• _Excerto da fonte_
+---+

A
Sala de Imprensa da Santa Sé informou, neste dia 26, os jornalistas credenciados
de que, na terça-feira, 1 de março de
2022 , às 11,30 horas,
na Sala de Imprensa da Santa Sé, terá
lugar a apresentação da “História da
Evangelização do Japão. Os ‘documentos Marega’ da Biblioteca Apostólica do
Vaticano”, ficando, após algumas breves apresentações, à
disposição da imprensa para entrevistas: o Cardeal José Tolentino de Mendonça, Bibliotecário e Arquivista da SRC; Dom Cesare Pasini, Prefeito da Biblioteca
Apostólica do Vaticano; Dr. Delio Vania
Proverbio, investigador que descobriu os “documentos
Marega”; Dra. Angela Nuñez
Gaitán, Chefe do Laboratório de Restauração; e Prof. Silvio Vita, Universidade de Estudos Estrangeiros de
Kyoto.
Em relação
aos “documentos Marega”, é de recordar que o Cardeal Raffaele Farina, antigo responsável pela Biblioteca e Arquivo
Secreto do Vaticano – a quem o Governo japonês agraciou com a Ordem do Sol Nascente,
classe Estrela de Ouro e Prata, uma das mais importantes condecorações do país,
pela sua contribuição para a amizade entre o Japão e o Vaticano – deu um
relevante contributo para a reorganização dos documentos históricos do período
Edo, incluindo os relacionados com a proibição do cristianismo na antiga
província de Bungo, recolhidos pelo missionário italiano Mário Marega. Trata-se
de cerca de 10 mil documentos que
descrevem a presença e a
perseguição à comunidade católica do Japão, cobrindo os séculos XVII a XIX, que
o religioso levou para o Vaticano na década de 1940, permanecendo intocados até
2010, quando foram redescobertos pelo investigador Delio Proverbio.
A Biblioteca Apostólica do Vaticano assinou em 2014 um contrato de 6 anos com 4
instituições históricas japoneses para traduzir e catalogar os textos,
redigidos em frágil papel de arroz.
O primeiro
documento, de 1719, menciona a chegada do cristianismo ao Japão em 1549,
através de missionários jesuítas. Um dos relatos regista a visita de 4 nobres
japoneses a Roma, em 1585, para assistir à eleição do Papa Sisto V, atestando a
importância que o cristianismo adquiriu no país. Outros documentos referem-se à
perseguição da nova comunidade e descrevem ao detalhe o martírio de 26 cristãos
de Nagasaki, culminando com a proibição do cristianismo em 1612.

+---+

• _Material_
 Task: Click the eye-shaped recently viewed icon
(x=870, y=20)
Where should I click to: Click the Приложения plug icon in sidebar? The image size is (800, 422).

+---+

• _Enunciado_
Pode copiar, sem alterar nada, o trecho do texto sobre os documentos Marega que começa em "A Biblioteca Apostólica do Vaticano" e segue até "papel de arroz."?

• _Resposta_
A Biblioteca Apostólica do Vaticano assinou em 2014 um contrato de 6 anos com 4
instituições históricas japoneses para traduzir e catalogar os textos,
redigidos em frágil papel de arroz.